As reported yesterday, over 600,000 Macs are infected by a Flashback Trojan botnet. The good news is, Apple has patched Java. You can visit Apple’s Support website and download the latest update.
http://support.apple.com/downloads/
Just a little background on the Flashback Trojan botnet per ZDNet.
Flashback was initially discovered in September 2011 masquerading as a fake Adobe Flash Player installer. A month later, a variant that disables Mac OS X antivirus signatures updates was spotted in the wild.
In the past few months, Flashback has evolved to exploiting Java vulnerabilities. This means it doesn’t require any user intervention if Java has not been patched on your Mac: all you have to do is visit a malicious website, and the malware will be automatically downloaded and installed.

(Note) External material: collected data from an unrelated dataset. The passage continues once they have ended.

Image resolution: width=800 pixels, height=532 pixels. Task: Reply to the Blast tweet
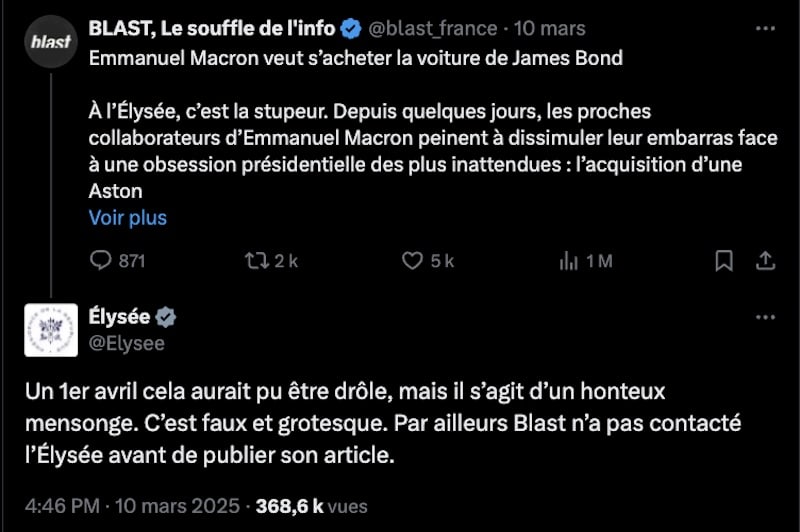pos(101,261)
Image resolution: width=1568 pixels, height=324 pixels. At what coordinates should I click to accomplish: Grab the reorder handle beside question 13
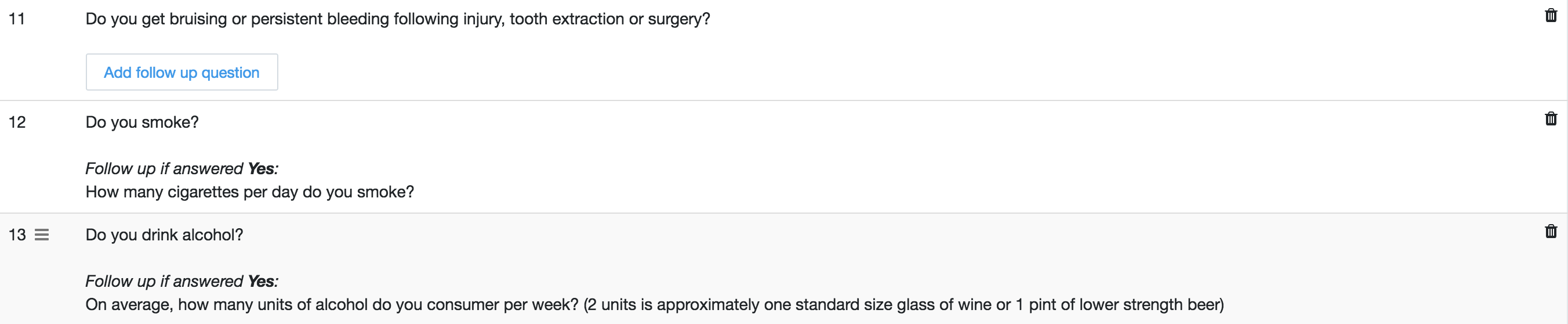41,235
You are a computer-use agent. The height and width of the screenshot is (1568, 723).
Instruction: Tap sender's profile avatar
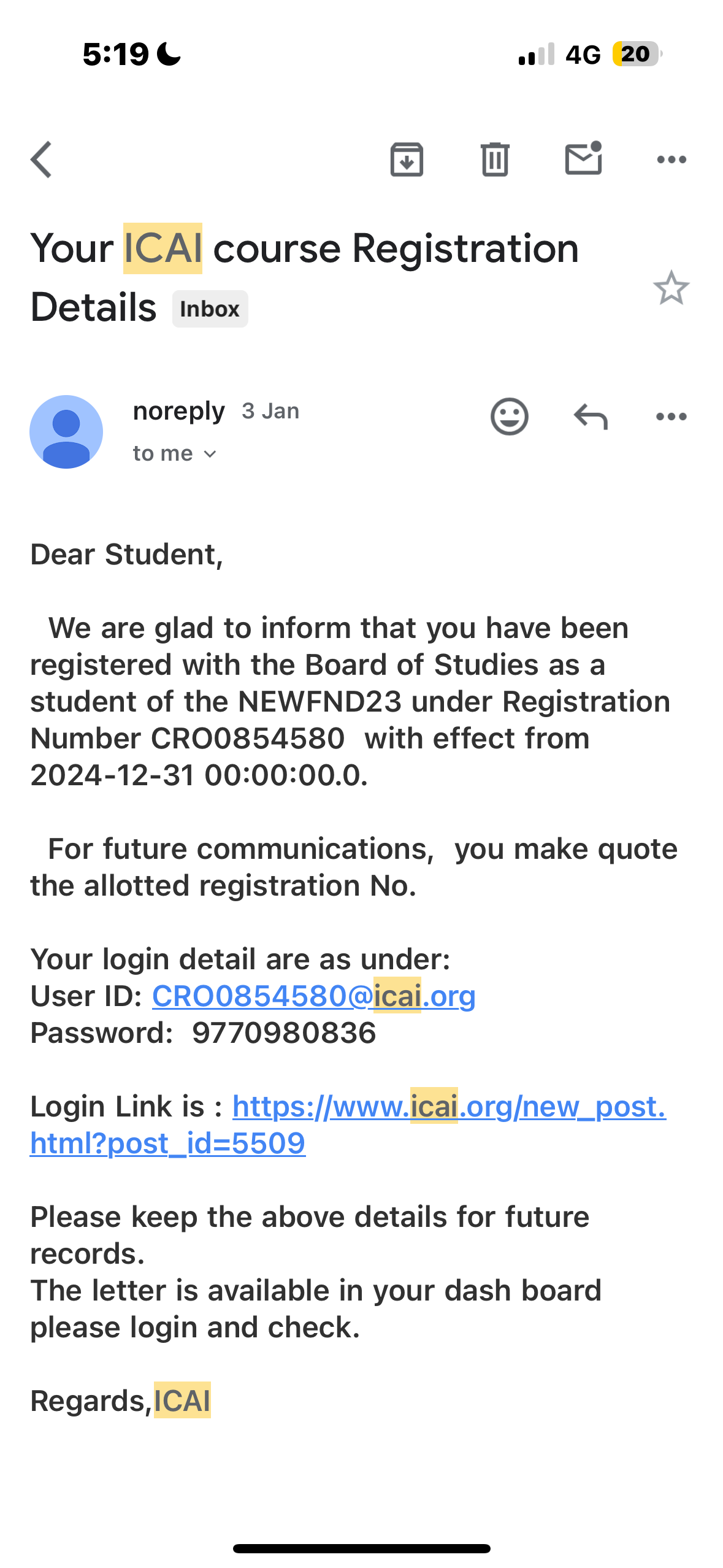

Another variant spotted last month asks for administrative privileges, but it does not require them. If you give it permission, it will install itself into the Applications folder where it will silently hook itself into Firefox and Safari, and launch whenever you open one of the two browsers.
If you don’t give it permission, it will install itself to the user accounts folder, where it can run in a more global manner, launching itself whenever any application is launched, but where it can also more easily detected.
As a precaution, you should probably update to the latest Java release from Apple’s website. Just choose the OS X version you are using. I have Lion or OS X 10.7.x. Download and run the package. The patch takes less than one minute to install. It’s a quick and easy fix.